Information provided.
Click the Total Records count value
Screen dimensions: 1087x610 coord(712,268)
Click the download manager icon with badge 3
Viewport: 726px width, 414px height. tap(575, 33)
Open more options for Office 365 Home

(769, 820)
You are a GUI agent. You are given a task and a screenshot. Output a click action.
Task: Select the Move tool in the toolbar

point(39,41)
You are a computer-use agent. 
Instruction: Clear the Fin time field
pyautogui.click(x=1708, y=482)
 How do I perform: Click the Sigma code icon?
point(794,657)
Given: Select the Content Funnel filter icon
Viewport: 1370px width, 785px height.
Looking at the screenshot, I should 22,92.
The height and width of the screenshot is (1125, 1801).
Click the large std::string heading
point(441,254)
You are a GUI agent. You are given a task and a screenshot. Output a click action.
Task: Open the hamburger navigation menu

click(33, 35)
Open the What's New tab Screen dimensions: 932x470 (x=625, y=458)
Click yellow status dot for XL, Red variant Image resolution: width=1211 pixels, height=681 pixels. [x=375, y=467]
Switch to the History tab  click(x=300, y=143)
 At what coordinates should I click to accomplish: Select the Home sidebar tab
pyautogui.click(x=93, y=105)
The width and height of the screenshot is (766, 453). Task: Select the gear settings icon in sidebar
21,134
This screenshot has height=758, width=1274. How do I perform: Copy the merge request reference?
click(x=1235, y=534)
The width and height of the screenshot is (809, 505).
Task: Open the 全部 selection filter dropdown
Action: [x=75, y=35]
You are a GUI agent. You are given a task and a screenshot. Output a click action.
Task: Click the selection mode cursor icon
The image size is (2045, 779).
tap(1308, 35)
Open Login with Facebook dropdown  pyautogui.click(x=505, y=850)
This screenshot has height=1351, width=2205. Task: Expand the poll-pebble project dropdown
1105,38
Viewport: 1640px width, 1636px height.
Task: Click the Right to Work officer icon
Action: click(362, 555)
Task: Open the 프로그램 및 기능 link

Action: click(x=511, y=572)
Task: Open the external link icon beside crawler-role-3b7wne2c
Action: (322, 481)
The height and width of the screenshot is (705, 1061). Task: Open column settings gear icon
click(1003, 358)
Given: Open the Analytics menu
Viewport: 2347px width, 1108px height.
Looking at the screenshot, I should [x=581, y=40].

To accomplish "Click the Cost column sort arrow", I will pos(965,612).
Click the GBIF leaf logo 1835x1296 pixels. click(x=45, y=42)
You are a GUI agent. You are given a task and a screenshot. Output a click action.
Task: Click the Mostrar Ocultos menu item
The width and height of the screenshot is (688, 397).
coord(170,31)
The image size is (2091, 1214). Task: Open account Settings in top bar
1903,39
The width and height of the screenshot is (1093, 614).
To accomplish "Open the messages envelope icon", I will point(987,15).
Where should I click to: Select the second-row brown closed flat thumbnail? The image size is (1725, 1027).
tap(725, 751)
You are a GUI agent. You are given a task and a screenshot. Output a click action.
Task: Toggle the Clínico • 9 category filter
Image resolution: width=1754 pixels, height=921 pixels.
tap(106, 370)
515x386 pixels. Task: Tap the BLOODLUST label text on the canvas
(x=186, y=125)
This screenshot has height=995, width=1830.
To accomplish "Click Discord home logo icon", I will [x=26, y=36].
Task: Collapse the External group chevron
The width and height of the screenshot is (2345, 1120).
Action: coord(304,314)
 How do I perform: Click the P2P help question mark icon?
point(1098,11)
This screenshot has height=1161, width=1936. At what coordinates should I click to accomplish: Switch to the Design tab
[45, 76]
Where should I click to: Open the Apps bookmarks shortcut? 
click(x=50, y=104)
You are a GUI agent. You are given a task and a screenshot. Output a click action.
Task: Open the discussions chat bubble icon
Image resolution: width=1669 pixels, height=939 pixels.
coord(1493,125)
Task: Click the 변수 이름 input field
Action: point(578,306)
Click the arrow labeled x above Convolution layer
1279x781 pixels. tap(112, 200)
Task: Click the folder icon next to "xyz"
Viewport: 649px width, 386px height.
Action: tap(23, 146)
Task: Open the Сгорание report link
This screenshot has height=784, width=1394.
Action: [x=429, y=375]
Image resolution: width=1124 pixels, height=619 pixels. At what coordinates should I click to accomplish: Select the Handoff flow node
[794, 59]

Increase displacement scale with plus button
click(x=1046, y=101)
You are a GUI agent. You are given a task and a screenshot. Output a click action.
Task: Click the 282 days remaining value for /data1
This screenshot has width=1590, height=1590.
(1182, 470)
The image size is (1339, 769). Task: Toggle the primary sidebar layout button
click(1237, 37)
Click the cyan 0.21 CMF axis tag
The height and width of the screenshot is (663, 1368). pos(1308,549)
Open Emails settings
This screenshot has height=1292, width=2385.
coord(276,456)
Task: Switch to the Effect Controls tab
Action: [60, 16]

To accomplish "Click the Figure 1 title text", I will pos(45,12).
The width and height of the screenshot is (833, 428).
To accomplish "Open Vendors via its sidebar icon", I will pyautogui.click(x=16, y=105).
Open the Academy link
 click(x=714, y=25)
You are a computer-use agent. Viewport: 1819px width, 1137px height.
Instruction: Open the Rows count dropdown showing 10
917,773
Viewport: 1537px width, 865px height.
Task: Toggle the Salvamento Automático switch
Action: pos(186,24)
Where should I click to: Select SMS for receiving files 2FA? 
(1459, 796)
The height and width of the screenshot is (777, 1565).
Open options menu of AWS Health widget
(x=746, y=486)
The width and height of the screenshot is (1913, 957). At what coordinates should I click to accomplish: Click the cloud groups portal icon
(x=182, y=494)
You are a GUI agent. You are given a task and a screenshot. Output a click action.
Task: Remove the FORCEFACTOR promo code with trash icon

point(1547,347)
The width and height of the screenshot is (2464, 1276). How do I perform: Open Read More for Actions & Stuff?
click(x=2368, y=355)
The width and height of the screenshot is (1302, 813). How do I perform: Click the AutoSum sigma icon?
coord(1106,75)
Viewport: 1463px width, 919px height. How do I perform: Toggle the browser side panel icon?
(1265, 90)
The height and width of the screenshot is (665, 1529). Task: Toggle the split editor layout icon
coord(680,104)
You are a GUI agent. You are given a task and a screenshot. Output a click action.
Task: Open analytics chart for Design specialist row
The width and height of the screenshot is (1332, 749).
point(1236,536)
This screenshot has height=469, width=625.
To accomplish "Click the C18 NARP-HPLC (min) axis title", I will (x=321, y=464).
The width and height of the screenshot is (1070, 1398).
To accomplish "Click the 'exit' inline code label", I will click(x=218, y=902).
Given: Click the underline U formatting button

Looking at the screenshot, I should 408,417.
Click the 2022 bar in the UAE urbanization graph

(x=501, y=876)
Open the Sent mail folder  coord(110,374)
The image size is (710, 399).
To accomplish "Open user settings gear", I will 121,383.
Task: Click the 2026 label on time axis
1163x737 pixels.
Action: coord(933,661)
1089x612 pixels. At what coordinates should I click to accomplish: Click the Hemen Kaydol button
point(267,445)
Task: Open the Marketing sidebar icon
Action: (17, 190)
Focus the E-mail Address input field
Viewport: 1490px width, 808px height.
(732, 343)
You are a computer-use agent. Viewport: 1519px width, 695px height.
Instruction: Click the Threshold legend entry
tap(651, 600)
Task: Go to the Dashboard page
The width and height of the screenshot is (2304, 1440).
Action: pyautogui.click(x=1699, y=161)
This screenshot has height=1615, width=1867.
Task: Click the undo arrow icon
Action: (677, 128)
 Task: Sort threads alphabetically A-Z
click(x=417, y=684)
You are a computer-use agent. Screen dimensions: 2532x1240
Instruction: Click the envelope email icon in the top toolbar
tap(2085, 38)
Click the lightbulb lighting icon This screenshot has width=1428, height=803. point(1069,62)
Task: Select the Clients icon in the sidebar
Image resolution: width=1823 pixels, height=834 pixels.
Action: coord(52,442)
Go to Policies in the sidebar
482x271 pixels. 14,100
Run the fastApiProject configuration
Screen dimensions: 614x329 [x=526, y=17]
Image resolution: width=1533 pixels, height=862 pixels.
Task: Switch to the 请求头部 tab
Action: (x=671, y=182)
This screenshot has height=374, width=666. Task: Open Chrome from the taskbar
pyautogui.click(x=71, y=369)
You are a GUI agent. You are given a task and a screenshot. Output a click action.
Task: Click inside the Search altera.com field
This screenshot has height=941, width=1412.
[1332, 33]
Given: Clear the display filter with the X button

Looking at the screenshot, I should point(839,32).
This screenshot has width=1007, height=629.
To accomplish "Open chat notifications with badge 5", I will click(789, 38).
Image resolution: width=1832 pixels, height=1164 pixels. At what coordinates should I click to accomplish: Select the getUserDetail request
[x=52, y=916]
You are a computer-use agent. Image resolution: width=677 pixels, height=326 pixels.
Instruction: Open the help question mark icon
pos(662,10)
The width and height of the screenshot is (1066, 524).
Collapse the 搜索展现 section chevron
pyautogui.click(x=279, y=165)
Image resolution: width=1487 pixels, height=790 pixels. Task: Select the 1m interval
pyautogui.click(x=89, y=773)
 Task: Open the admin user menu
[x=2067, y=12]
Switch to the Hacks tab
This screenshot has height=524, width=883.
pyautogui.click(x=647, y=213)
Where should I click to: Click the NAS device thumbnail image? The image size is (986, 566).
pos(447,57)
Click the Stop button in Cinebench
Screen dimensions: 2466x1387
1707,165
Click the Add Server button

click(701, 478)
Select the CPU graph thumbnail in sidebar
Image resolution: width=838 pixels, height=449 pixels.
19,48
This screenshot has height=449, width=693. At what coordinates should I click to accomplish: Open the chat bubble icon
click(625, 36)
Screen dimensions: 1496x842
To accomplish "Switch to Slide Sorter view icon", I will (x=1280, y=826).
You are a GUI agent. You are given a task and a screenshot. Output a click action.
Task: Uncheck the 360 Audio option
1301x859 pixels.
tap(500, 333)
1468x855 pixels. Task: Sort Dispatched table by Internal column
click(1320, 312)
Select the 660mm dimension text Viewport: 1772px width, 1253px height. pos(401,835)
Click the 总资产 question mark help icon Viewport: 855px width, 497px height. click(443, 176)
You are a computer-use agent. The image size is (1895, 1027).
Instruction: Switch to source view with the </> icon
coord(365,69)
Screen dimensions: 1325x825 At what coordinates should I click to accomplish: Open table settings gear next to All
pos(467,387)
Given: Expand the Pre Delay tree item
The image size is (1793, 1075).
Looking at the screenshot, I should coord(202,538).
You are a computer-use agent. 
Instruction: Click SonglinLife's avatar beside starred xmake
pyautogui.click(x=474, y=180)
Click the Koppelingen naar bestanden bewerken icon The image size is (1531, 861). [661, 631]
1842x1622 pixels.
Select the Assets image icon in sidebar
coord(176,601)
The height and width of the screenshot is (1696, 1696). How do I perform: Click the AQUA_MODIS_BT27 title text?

Work order. In the listing above, find each line with the word "folder" and copy it.

Response.
Task: Click the folder icon next to "xyz"
Open the Sent mail folder  coord(110,374)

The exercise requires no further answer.